REQUIRED TASK: Can you format each line of the data below as a JSON list of strings, with one string per line and blank lines omitted?

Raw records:
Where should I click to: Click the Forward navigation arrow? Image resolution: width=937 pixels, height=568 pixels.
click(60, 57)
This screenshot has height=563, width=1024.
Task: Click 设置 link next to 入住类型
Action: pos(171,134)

RESPONSE FOR THIS EXERCISE:
[
  "Where should I click to: Click the Forward navigation arrow? Image resolution: width=937 pixels, height=568 pixels.",
  "click(60, 57)",
  "This screenshot has height=563, width=1024.",
  "Task: Click 设置 link next to 入住类型",
  "Action: pos(171,134)"
]